> _EXERCISE_: The expected answer comprises all lines from the entries that contain the string "agent".

> _PROVIDED RECORDS_:
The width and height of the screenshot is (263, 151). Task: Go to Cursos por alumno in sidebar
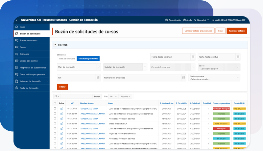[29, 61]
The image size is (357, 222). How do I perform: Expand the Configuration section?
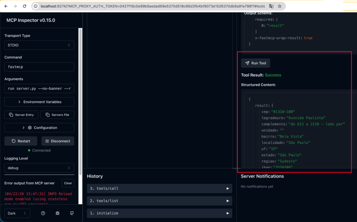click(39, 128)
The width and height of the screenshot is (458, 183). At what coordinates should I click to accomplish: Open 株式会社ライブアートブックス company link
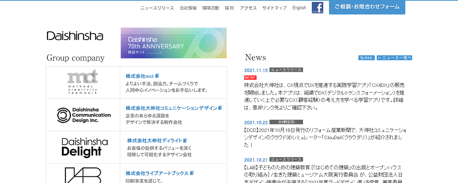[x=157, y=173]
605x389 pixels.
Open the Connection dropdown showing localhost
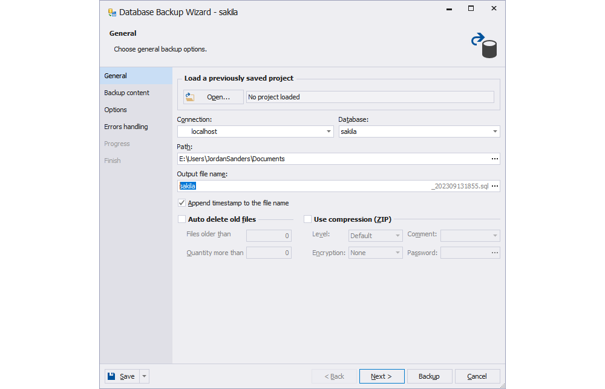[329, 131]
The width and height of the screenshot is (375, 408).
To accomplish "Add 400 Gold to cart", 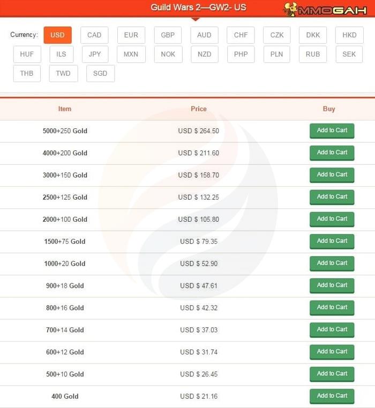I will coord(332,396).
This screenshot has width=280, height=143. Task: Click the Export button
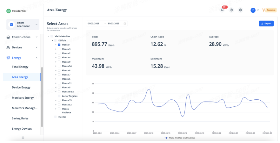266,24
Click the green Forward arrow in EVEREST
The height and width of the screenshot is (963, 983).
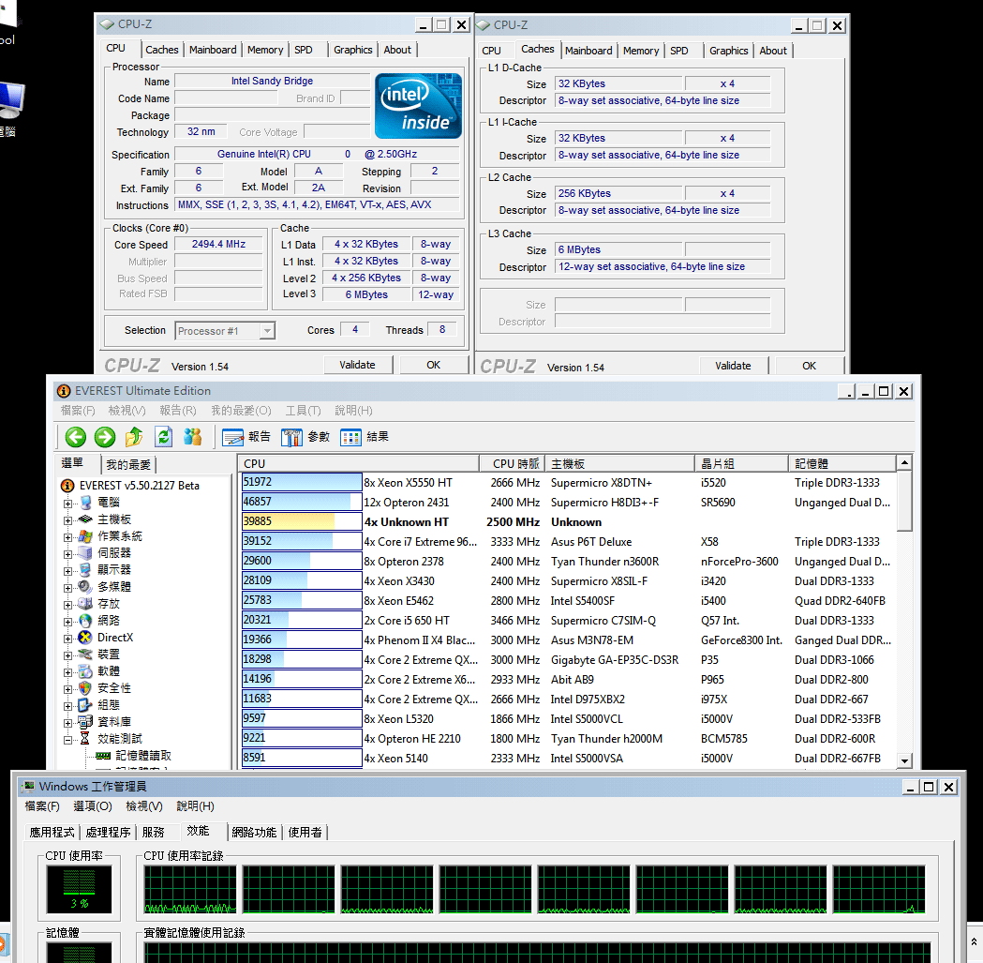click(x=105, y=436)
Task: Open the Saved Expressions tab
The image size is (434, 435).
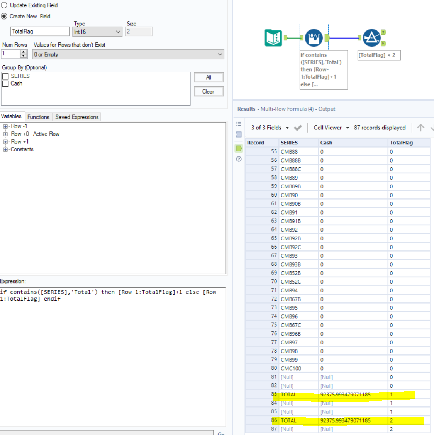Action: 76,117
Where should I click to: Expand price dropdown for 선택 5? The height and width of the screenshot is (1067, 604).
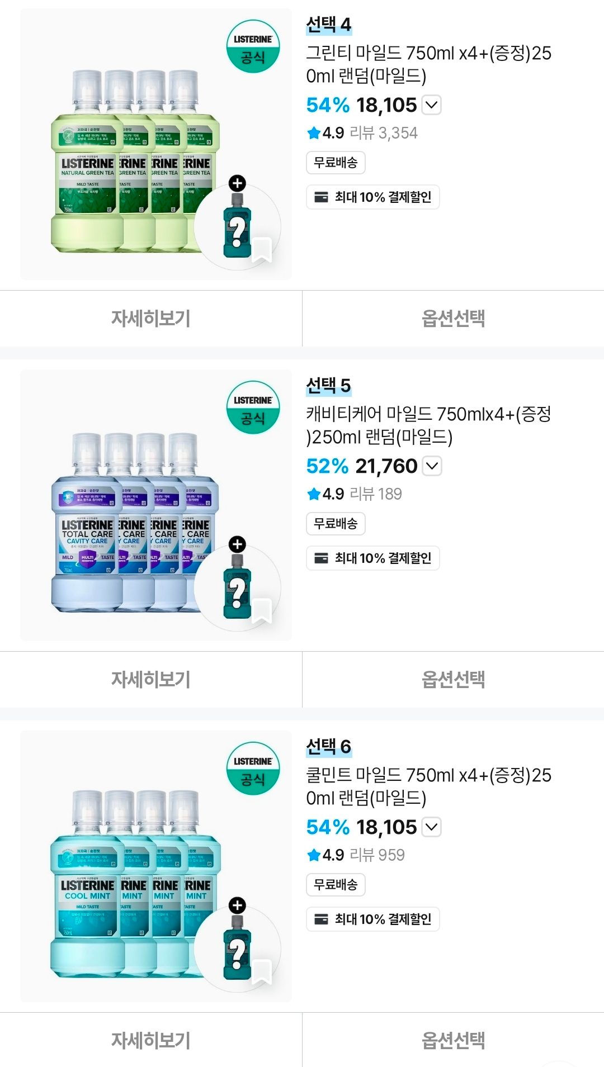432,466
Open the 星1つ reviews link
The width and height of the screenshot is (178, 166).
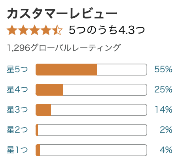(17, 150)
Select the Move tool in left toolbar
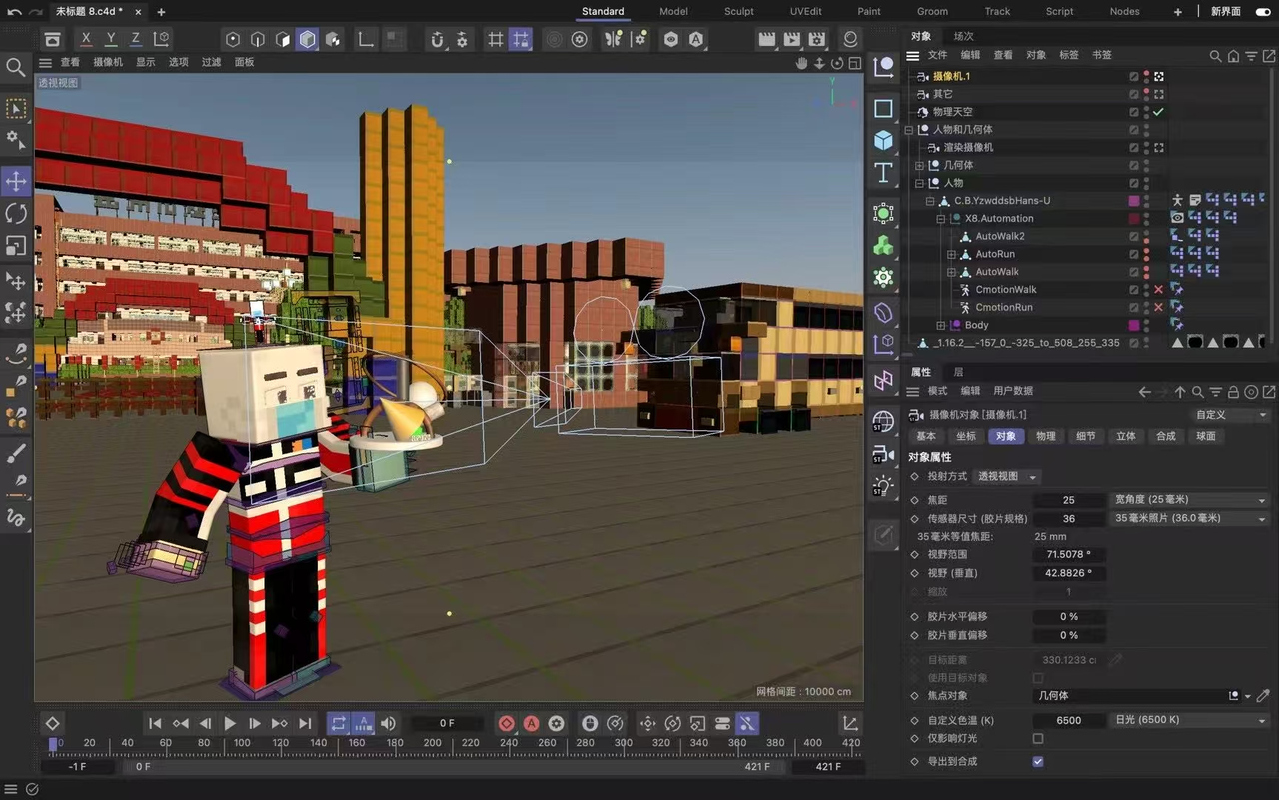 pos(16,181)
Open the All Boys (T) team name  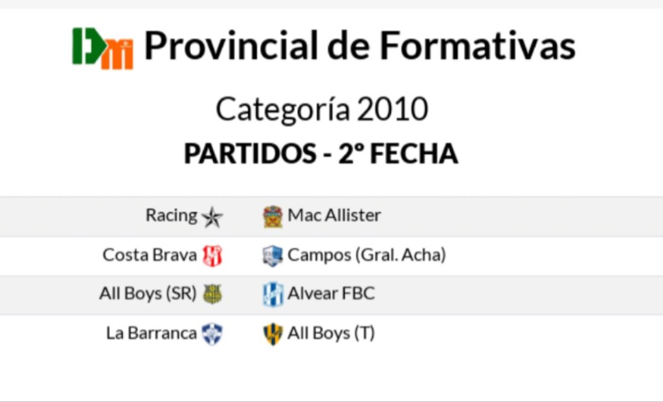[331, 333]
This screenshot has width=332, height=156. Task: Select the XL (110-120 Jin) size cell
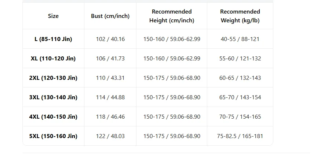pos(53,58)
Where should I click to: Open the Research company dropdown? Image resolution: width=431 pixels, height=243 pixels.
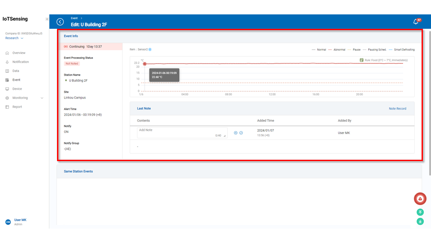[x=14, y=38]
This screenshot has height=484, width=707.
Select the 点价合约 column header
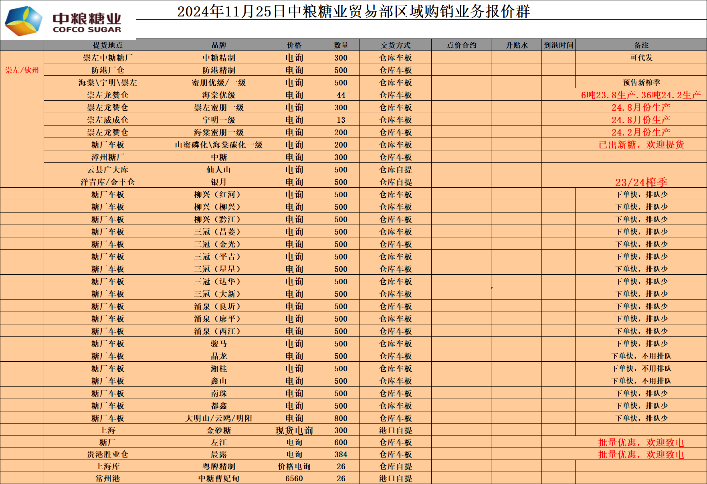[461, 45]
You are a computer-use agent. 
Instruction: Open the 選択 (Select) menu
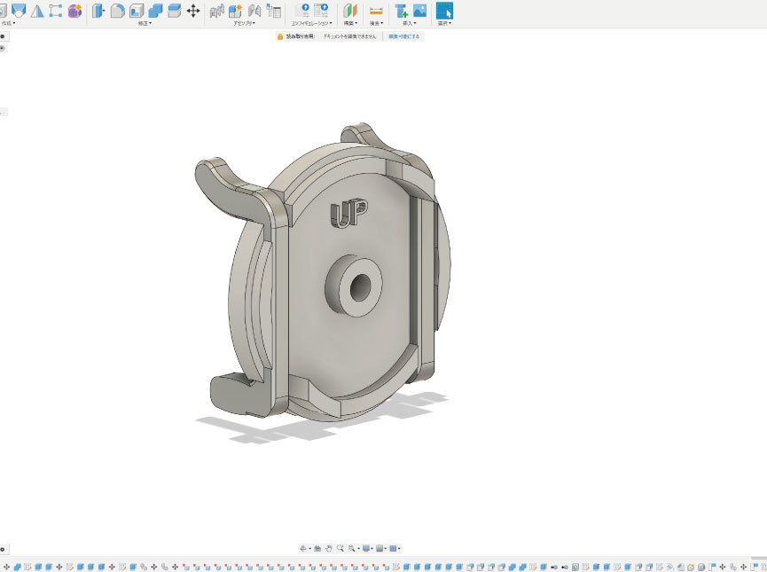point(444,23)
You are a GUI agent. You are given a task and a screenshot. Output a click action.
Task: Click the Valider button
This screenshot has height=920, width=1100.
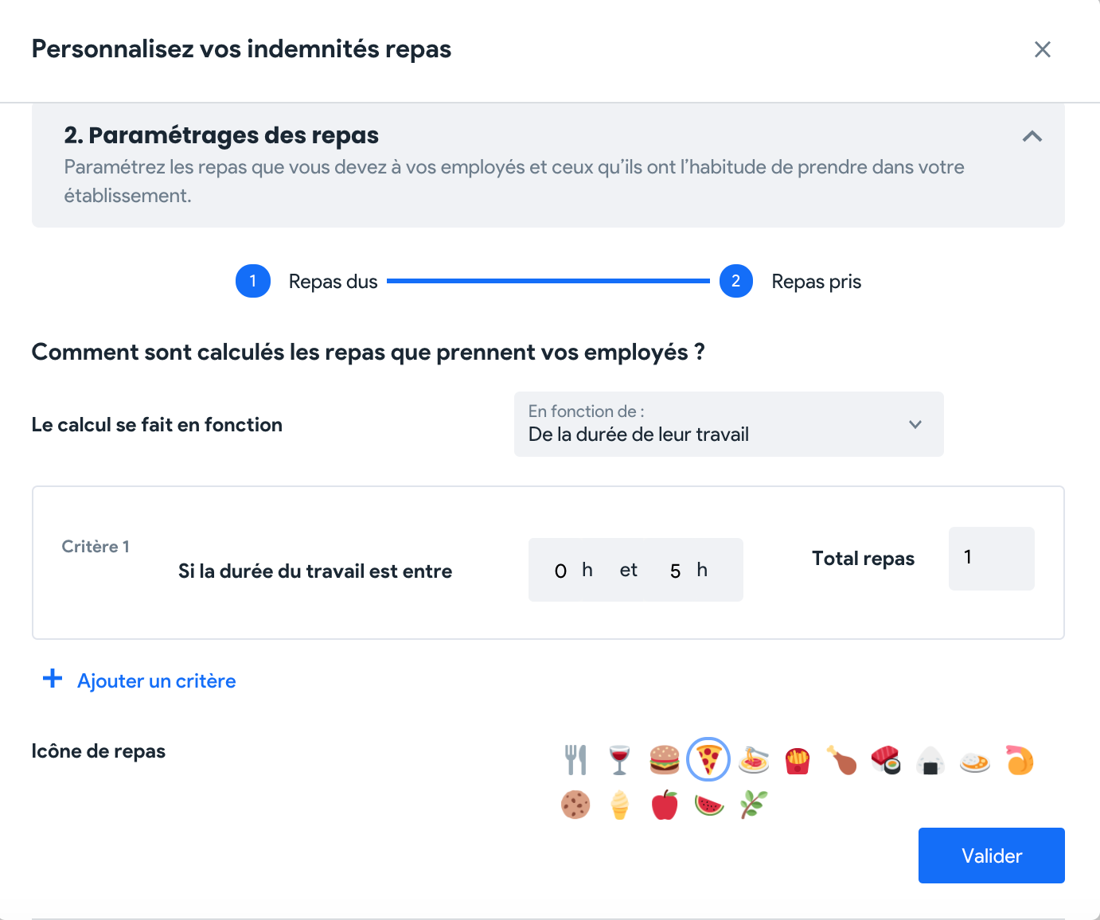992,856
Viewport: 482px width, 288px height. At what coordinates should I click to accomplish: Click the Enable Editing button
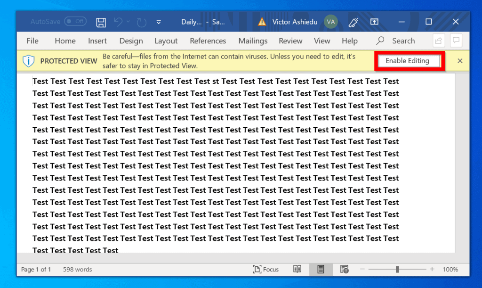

> _FINAL ANSWER_:
You are a computer-use agent. 
You are a GUI agent. You are given a task and a screenshot. Output a click action.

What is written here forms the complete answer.